Cuando un prohombre se descubre un delincuente presunto suelen aparecer las dudas sobre la consideración que debe tener el resto de sus buenas obras, si es que las hubo. Es el caso de los señores Millet y Montull, desde ayer sentados finalmente en el banco de los acusados por el robo masivo de dinero del Palau de la Música, pero también gestores reconocidos de la transformación de la institución cultural. Una situación parecida a la creada por Jordi Pujol al declararse infractor fiscal por su cuenta corriente andorrana, cómo afecta esta condición de delincuente fiscal pendiente de juicio o su hipotética condena a la indiscutible obra de gobierno. ¿Hay que asumirla, negarla o ignorarla?

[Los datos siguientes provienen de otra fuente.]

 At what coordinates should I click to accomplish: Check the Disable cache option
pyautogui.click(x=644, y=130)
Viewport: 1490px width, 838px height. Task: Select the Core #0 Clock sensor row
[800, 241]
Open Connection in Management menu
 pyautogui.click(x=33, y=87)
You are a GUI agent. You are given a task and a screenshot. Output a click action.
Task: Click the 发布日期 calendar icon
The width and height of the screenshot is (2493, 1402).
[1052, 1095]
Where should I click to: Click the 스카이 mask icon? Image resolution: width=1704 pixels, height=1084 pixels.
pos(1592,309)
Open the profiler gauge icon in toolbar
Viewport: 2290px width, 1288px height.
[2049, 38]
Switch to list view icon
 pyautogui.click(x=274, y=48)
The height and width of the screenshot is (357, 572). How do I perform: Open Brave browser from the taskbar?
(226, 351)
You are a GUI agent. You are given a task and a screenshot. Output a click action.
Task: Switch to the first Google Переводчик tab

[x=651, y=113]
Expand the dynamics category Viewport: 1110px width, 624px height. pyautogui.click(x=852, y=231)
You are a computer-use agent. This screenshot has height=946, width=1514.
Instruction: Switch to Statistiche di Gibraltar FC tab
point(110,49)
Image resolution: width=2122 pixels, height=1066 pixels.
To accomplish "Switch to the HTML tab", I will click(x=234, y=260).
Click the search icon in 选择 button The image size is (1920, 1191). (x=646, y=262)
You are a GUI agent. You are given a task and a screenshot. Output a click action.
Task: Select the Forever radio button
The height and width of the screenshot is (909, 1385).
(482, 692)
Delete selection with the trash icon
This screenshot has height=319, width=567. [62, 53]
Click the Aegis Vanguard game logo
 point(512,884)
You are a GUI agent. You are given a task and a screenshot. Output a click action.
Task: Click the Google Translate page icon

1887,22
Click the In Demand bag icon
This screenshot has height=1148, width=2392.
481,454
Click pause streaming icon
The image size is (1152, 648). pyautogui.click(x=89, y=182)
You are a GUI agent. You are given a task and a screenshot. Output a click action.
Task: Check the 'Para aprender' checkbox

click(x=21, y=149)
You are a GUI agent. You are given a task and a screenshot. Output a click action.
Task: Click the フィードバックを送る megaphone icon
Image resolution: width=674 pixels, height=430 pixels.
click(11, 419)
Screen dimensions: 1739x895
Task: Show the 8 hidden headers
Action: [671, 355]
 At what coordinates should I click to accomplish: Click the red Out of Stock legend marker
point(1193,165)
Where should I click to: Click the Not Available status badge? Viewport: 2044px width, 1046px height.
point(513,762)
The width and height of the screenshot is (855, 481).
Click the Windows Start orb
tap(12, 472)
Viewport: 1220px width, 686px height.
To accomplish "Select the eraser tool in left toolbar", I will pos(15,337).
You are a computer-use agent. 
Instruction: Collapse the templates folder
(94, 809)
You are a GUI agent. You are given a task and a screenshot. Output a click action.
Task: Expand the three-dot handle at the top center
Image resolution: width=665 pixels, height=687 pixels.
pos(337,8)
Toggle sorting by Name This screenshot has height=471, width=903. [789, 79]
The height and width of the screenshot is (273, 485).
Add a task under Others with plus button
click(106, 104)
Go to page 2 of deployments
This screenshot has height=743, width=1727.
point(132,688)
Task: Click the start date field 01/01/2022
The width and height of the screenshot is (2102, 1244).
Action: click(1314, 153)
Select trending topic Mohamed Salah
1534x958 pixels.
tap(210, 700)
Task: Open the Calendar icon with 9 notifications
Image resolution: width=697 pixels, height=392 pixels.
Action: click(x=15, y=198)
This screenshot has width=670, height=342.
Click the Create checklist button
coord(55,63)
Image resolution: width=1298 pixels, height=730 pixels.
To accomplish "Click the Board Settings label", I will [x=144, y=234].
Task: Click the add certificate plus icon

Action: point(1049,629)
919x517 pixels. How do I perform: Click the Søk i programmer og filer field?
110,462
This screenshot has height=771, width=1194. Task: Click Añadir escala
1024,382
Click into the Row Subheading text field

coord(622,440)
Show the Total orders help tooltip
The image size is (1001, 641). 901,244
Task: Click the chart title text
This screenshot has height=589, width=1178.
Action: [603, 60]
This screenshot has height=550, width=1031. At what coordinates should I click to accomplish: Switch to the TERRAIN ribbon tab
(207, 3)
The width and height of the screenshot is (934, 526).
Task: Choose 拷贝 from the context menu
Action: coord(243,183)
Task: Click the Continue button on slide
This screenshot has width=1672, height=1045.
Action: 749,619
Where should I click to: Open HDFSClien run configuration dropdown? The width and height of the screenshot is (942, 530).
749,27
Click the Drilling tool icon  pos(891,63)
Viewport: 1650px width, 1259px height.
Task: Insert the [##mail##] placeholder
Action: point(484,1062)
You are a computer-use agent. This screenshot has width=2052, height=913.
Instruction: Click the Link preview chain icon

La polémica es todo un clásico, concretada en un interrogante que hizo cierta fortuna en su momento: ¿la obra hidráulica de Franco debe ser condenada por el hecho incontestable de ser el general un dictador? Cuarenta años después de la muerte por causas naturales del Generalísimo, el Ayuntamiento de Barcelona ha considerado una prioridad la eliminación de las placas del Ministerio de la Vivienda franquista presentes todavía en muchos inmuebles construidos con las ayudas públicas en los años sesenta y setenta del siglo pasado. Lógicamente, no se derribarán los pisos ni los miles de casas unifamiliares que en su momento también lucieron la placa con las flechas falangistas como una obligación inherente a la subvención recibida; es una condena simbólica. Menos simbólico fue el castigo infligido a Josep Pla al negársele sistemáticamente el Premi de les Lletres Catalanes por su simpatía con el régimen franquista que, según se creyó, afectaría a la calidad de su obra literaria.

En los próximos meses y años, la calidad moral del país será puesta a prueba, más allá de sentimentalismos y postureos. El consenso no será fácil

Salvando las distancias evidentes entre Franco y los Millet, Montull, Pujol y otros tantos que están camino del banco de los acusados por corrupción, evasión de impuestos y capitales, organización de selectas mafias familiares o políticas, se intuye que pronto la sociedad catalana, además de enterrar el concepto de oasis catalán, tendrá un auténtico problema social: cómo tratar las historias personales de los delincuentes/benefactores. ¿Habrá de aplicarse un criterio diferenciado para los provenientes de la política y para los hombres de negocios? ¿Habrá un estatus especial para los que puedan alegar el todo por la patria diferente a los que solo puedan esgrimir un todo por el bolsillo?

En los próximos meses y años, la calidad moral del país será puesta a prueba, más allá de sentimentalismos y postureos. El consenso no será fácil, sólo hay que tener presente el caso de Juan Antonio Samaranch, que pasó de vestir la camisa azul a ostentar los aros olímpicos y la presidencia de La Caixa sin conflicto aparente, pero perseguido por las sospechas de todo tipo. La división de opiniones en el momento de los reconocimientos póstumos a su legado es toda una lección de la existencia de diferentes varas de medir.